When a friend’s engineer husband decided to go back to school to become a lawyer, for some reason I couldn’t get over his decision to dive into three grueling years. This sounded just awful to me — they had two young kids at home. And then three years later when he became a lawyer, I couldn’t get over how fast it went by.
Odd as it seems, remembering this got me through a divorce. All I had to do was take the next step and the next step and the next step and knew that after a year of steps I’d be on the other side. And that’s exactly how it worked.
And now taking the next step is exactly what a friend of mine in a very hard hit COVID-19 state is doing to cope with a decision her daughter recently made. Her daughter is a young adult who has been struggling with addiction for the past couple of years, which is clouding her thinking. Because she’s not willing to abide by the rules of social distancing required for her to live at home, she decided to move out of the house and into an apartment with other people who are most likely not abiding by the rules of social distancing either.
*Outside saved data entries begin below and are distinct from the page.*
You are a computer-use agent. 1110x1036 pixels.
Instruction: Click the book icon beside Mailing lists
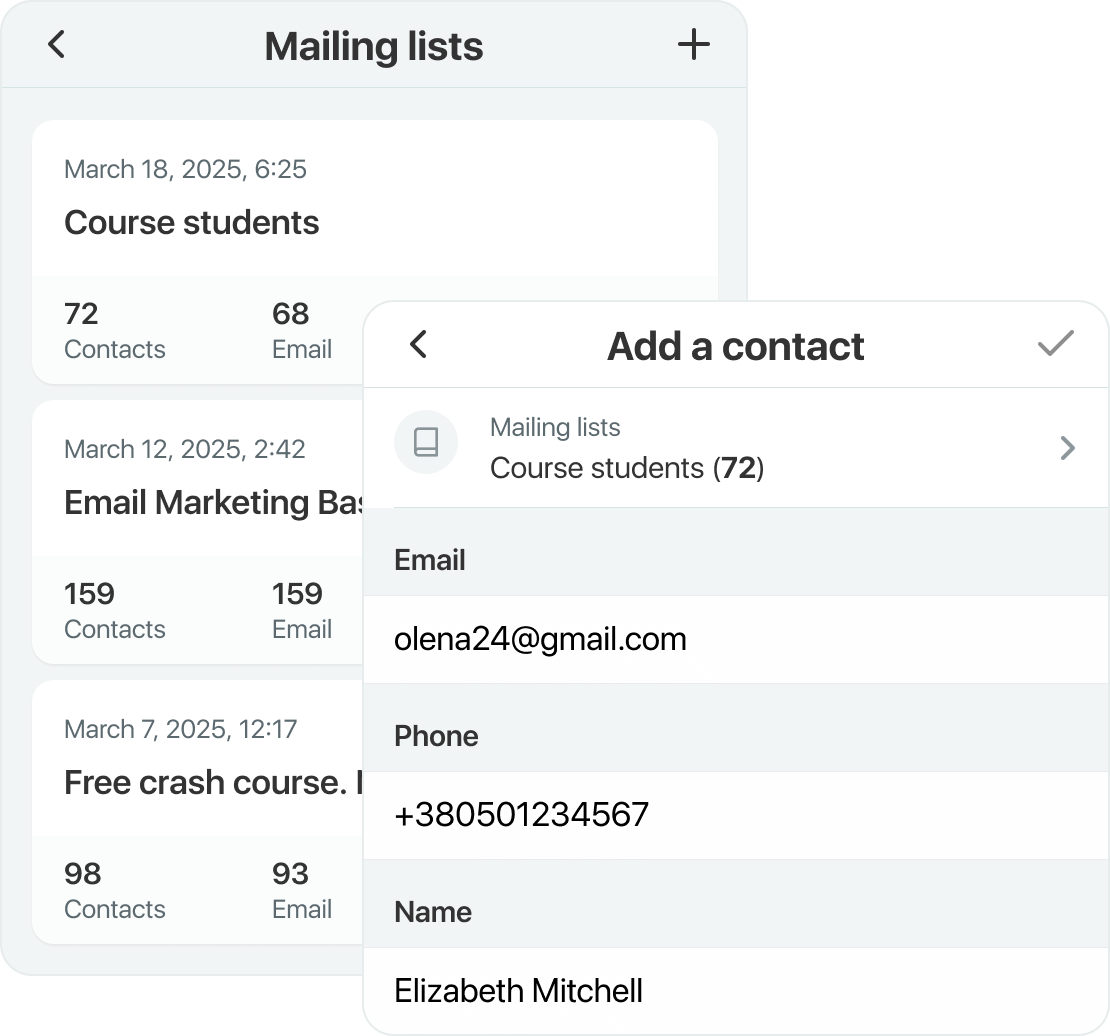[x=426, y=442]
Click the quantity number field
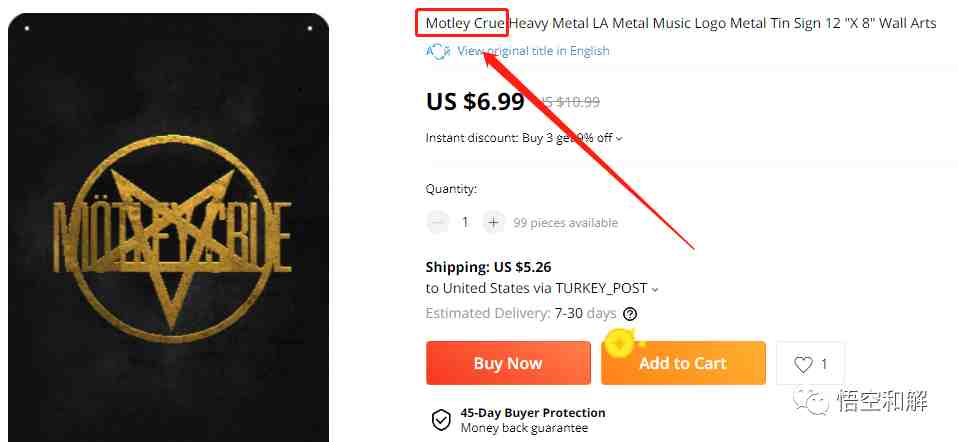The width and height of the screenshot is (958, 442). [465, 223]
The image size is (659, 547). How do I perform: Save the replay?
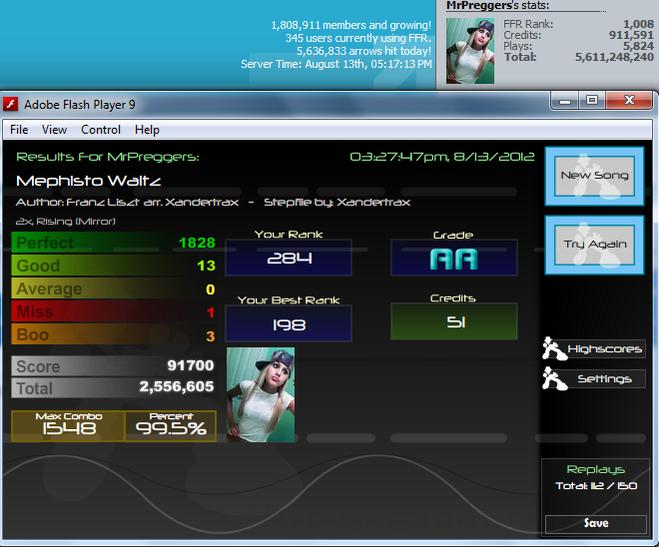pos(596,523)
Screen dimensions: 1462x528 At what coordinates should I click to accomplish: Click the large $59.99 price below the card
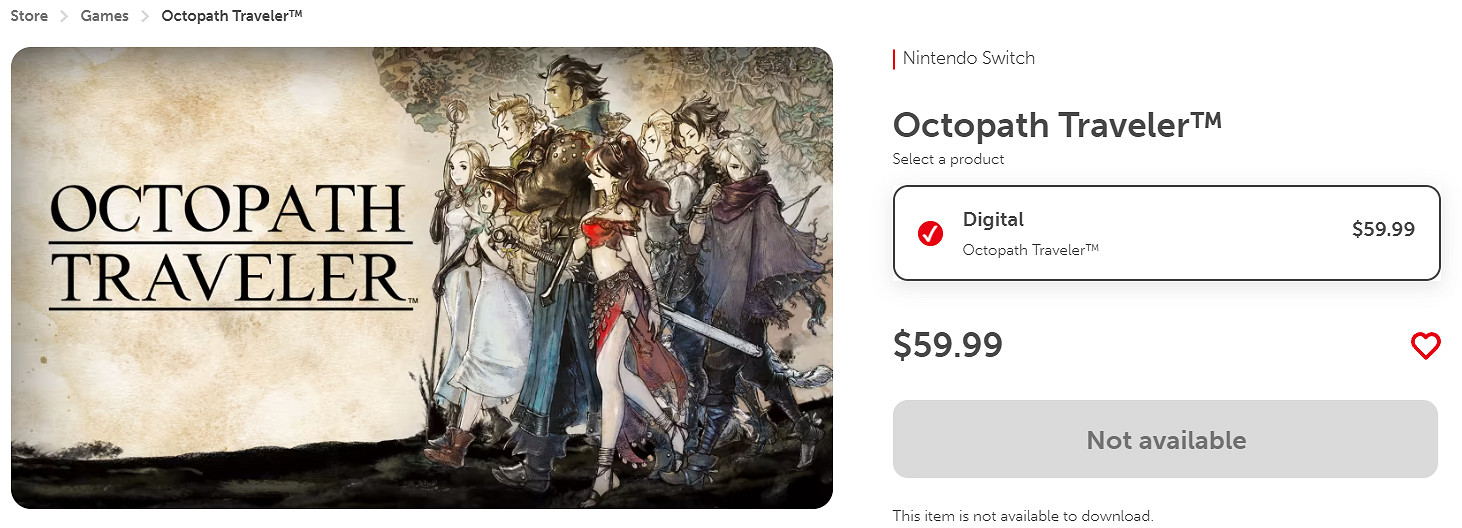tap(947, 345)
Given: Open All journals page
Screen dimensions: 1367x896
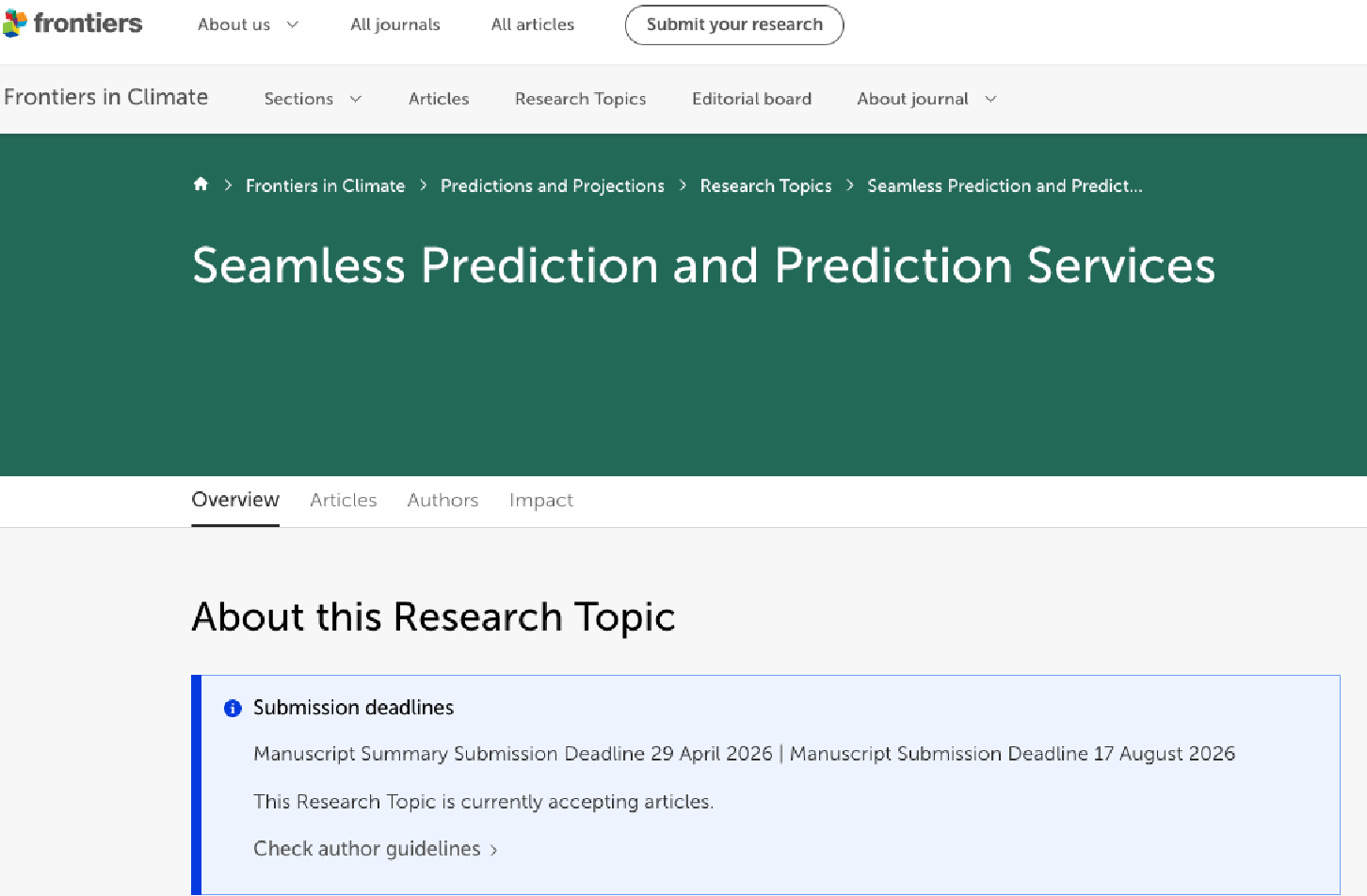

This fills my friend with fear. However, she is also filled with a great deal of wisdom earned along the way in this fight to help her daughter find her way back to the life in medicine she’d been meaning to live. And so after her daughter texted to say she was moving, my friend did two things.
First, she texted her back. “I can’t do anything about your decisions, and they scare me. But know that I love you.”
Her daughter immediately responded. “I love you, too.” There are so many other ways that interaction could have gone.
Second, after she went through the task of packing a suitcase for her daughter and sending her on her way, she gave herself firm instructions.
“Just do the next thing.”
And after that she said it to herself again. And then she said it again and then again. So the days go. And she still stands.
For the rest of us trying to find our footing and maintain in this topsy turvey world we’re living in now? Just doing the next thing will get us through.
So may you be strong. And may you be safe. And may we all just keep doing the next thing.